FIFA副会長・鄭夢準「大韓サッカー協会」会長に聞く

今こそ役割果たすとき/雰囲気作りに寄与


  【平壌19日発=金志永、李鉉民記者】 国際サッカー連盟(FIFA)副会長の鄭夢準「大韓サッカー協会」会長が15〜19日、平壌を訪問した。平壌出発に先立ち、今回の訪問成果と平壌の印象について聞いた。

 ―平壌訪問の成果は。

 今回、様々な問題を話し合うことができた。北側の人々がわれわれの意見を歓迎してくれ、今後、共に努力していくことについて合意できてうれしく思っている。

 われわれも最大限の努力を尽くしたし、北の関係者も熟慮したうえで最善を尽くしたと思う。今回の訪問が、南北サッカー交流のための肯定的な雰囲気作りに大きく寄与したと考える。

 もちろん、今後討議すべき問題もある。しかし、ボトルにお酒が半分入っているのを見て、悲観的な人は「半分しか残っていない」と言うし、楽観的な人は・「まだ半分も残っている」と言う。われわれは今回の協議を通じてもたらされた内容を、積極的に評価すべきだろう。

 南から共に来たサッカー協会の関係者も、今回の協議を従来の協議とはまったく違う雰囲気の中で行うことができたと話していた。まるで兄弟同士が討議し、議論するようなそんな雰囲気だった。互いに相手側を理解し、自らの立場について率直に話し合った。私たちには何の違いもないと確信するようになった。

 ―北側とサッカー交流を進めようという目的は。

 南北交流の必要性については、もはや説明する必要もないだろう。

 実際にこの間、政治、軍事的な問題によってサッカー交流が中断されていたので、われわれの提案が実現するのは困難だと思われがちだが、別の見方をすれば、われわれがそんな状況に置かれているからこそ、サッカー交流が必要なのだ。

 サッカーは、他のスポーツよりも人々の民族心に大きく訴える力を持っている。今こそ、サッカーが役割を果たすべき時だ。今、サッカー交流が進展すれば、平壌、ソウルで南北統一サッカー大会が行われた90年、世界ユースに南北統一チームで出場した91年当時のサッカー交流よりも、その波及効果が大きいと思われる。
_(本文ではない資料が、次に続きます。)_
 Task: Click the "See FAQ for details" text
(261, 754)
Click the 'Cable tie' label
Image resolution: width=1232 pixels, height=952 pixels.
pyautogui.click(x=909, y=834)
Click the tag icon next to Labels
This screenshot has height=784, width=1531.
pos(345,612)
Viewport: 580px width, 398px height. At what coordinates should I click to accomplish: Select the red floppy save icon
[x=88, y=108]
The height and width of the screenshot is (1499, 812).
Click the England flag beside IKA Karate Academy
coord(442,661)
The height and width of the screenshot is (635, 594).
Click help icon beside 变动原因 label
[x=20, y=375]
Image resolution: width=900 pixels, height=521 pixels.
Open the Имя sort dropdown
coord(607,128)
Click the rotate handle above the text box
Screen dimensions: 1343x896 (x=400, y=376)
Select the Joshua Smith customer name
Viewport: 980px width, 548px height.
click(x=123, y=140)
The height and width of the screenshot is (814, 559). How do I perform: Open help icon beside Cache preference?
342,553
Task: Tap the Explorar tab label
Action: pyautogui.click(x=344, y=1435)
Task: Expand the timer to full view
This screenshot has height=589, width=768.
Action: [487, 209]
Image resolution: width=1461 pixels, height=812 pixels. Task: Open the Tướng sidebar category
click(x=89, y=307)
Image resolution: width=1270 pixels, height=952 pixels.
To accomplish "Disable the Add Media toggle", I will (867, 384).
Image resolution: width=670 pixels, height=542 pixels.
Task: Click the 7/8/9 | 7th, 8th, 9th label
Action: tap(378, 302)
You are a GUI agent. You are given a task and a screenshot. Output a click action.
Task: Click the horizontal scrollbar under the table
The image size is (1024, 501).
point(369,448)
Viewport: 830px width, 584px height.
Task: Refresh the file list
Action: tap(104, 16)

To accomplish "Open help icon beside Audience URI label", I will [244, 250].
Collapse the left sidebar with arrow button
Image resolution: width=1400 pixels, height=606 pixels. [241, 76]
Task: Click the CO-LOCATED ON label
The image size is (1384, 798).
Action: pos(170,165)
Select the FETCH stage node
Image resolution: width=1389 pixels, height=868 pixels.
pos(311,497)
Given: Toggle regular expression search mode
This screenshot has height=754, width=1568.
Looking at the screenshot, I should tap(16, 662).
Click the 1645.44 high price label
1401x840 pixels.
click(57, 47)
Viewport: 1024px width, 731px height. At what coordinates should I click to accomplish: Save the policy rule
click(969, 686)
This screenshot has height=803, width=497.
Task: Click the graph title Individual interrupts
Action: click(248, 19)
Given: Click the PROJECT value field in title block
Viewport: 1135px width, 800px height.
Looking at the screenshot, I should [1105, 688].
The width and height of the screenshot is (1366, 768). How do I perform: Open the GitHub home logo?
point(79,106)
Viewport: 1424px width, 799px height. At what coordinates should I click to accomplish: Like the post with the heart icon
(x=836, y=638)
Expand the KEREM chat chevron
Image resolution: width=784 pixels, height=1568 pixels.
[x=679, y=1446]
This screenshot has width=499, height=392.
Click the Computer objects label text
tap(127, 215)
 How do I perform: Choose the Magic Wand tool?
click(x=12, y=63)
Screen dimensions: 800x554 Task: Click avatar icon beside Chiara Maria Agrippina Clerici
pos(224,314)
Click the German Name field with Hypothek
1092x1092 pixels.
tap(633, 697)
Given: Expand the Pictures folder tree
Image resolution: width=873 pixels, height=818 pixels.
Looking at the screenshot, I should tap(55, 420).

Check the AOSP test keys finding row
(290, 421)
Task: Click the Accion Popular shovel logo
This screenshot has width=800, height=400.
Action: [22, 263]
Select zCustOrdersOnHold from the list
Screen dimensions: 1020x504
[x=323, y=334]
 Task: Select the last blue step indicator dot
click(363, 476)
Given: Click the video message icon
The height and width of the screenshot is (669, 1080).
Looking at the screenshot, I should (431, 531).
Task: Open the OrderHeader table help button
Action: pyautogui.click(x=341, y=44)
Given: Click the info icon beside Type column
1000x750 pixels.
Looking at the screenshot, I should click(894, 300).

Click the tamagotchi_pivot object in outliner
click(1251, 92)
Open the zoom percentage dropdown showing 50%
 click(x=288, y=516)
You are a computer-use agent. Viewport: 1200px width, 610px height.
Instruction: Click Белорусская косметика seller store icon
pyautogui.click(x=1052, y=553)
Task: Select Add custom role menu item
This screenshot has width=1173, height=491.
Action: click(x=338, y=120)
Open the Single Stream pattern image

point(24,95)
 南北間でサッカー交流を行うだけでなく、国際サッカー連盟(FIFA)が主管する各種の大会に南北が統一チームで積極的に出場すれば、朝鮮半島の周辺情勢にいい影響を与えるだろう。

 ―初めて平壌を訪れた印象は。

 妙香山に行った時、途中の高速道路で車を止めて少し休憩した。すると、道路脇の歩道を歩いていた少年が一度、通り過ぎた後に振り返り、「サッカー協会の鄭夢準会長だ!」と大きな声で言った。なぜ分かったのかと聞いてみると、テレビで見たという。こうしたことからも、北側が私たちをとても歓迎してくれている印象を受けた。

 一緒に来たサッカー協会関係者らも市民の表情が明るく、平壌滞在中にとても柔らかな、いい印象を持ったと話している。

 こうした雰囲気が続いていかなくてはならない。サッカーの問題と関連して引き続き話し合っていかなくてはならない要件もあり、可能な限り私もたびたび平壌を訪問したいと思っている。